--- Exercise prompt ---
All pictures are to be excluded when the data below is output verbatim.

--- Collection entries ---

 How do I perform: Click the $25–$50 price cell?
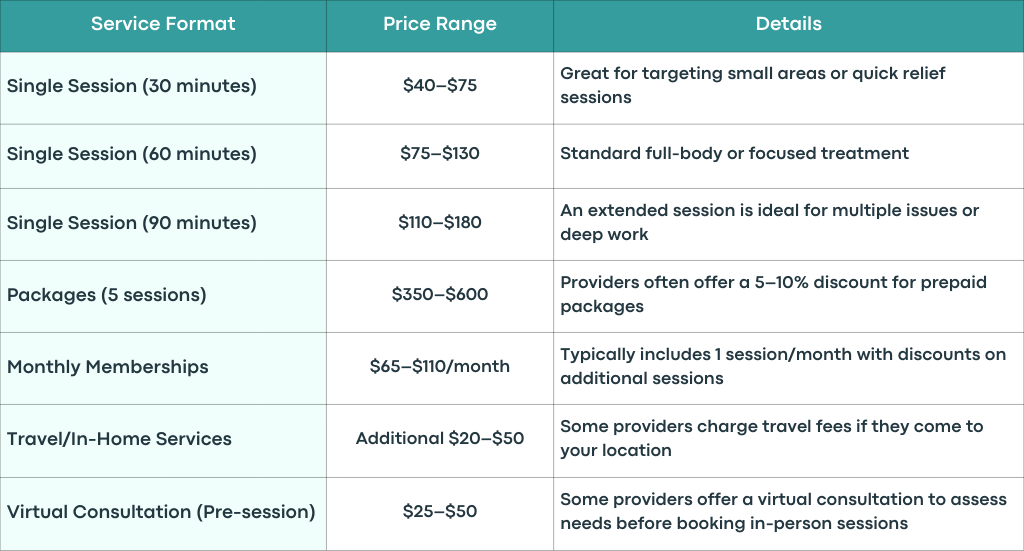coord(440,514)
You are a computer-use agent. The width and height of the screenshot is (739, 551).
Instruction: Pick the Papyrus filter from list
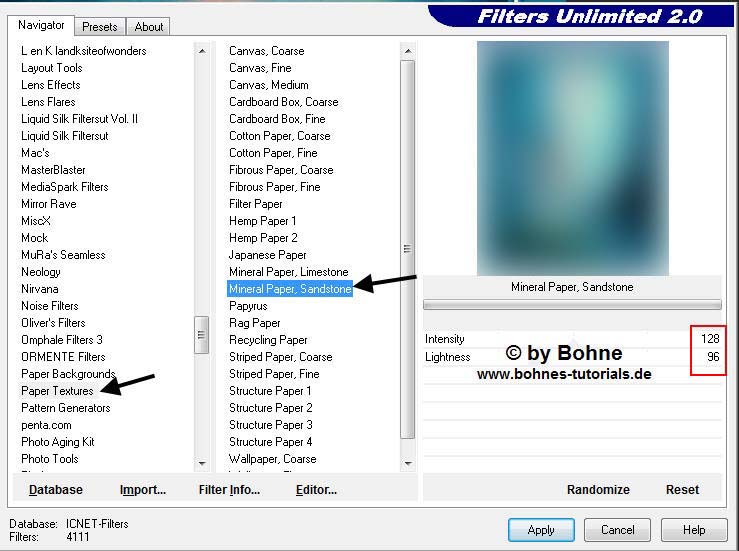248,306
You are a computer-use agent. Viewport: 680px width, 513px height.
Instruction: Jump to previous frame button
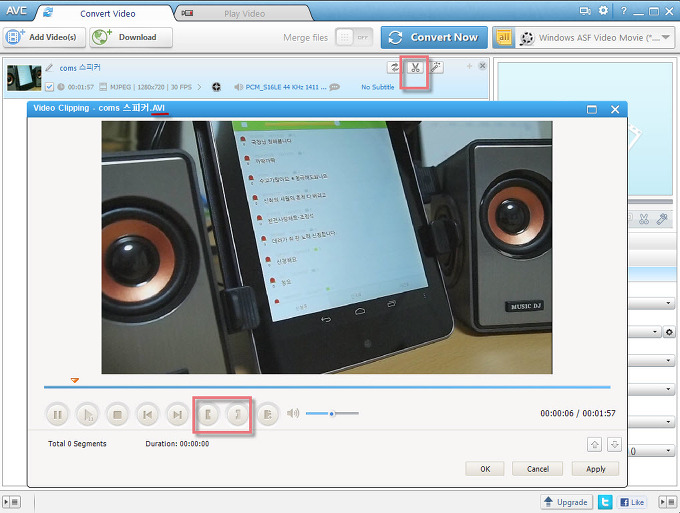click(147, 413)
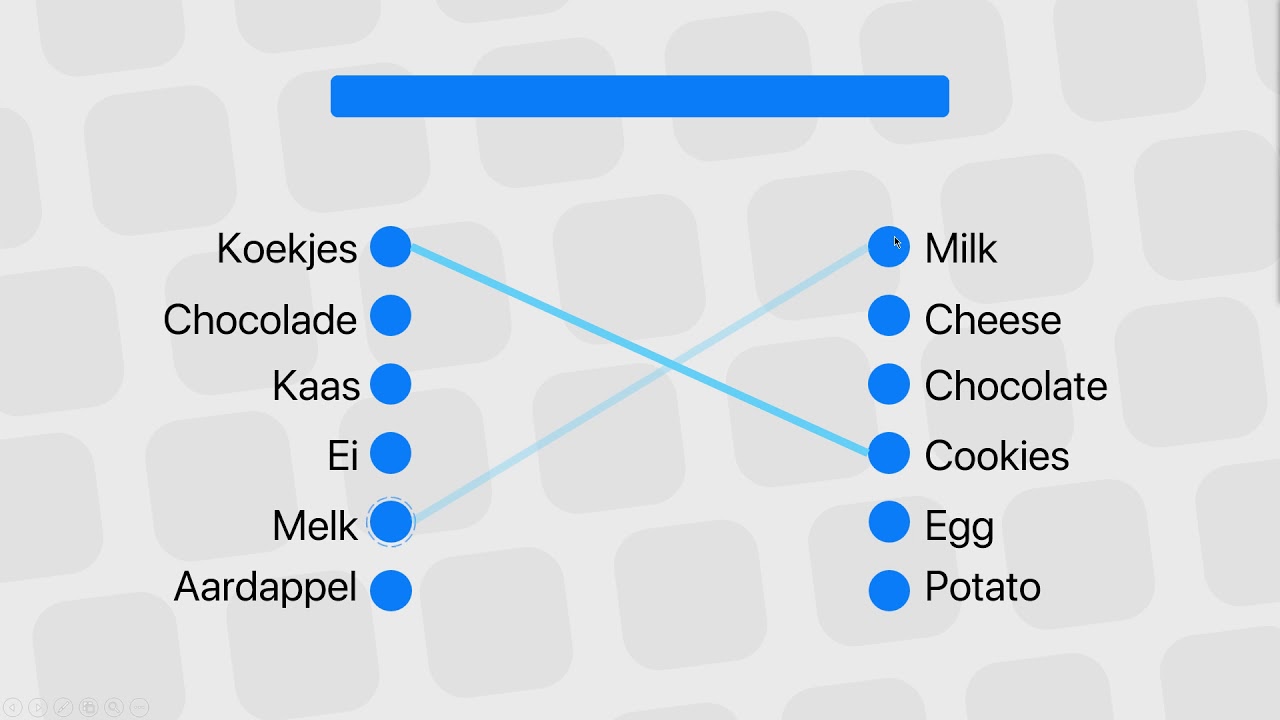Select the dot beside Kaas
The image size is (1280, 720).
click(x=391, y=384)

--- Output below ---
 How do I perform: Click the $25–$50 price cell?
coord(440,514)
You are a computer-use agent. The width and height of the screenshot is (739, 551).
Instruction: Pick the Papyrus filter from list
248,306
You are a computer-use agent. Viewport: 680px width, 513px height.
Instruction: Jump to previous frame button
click(147, 413)
Select the dot beside Kaas
The image size is (1280, 720).
click(x=391, y=384)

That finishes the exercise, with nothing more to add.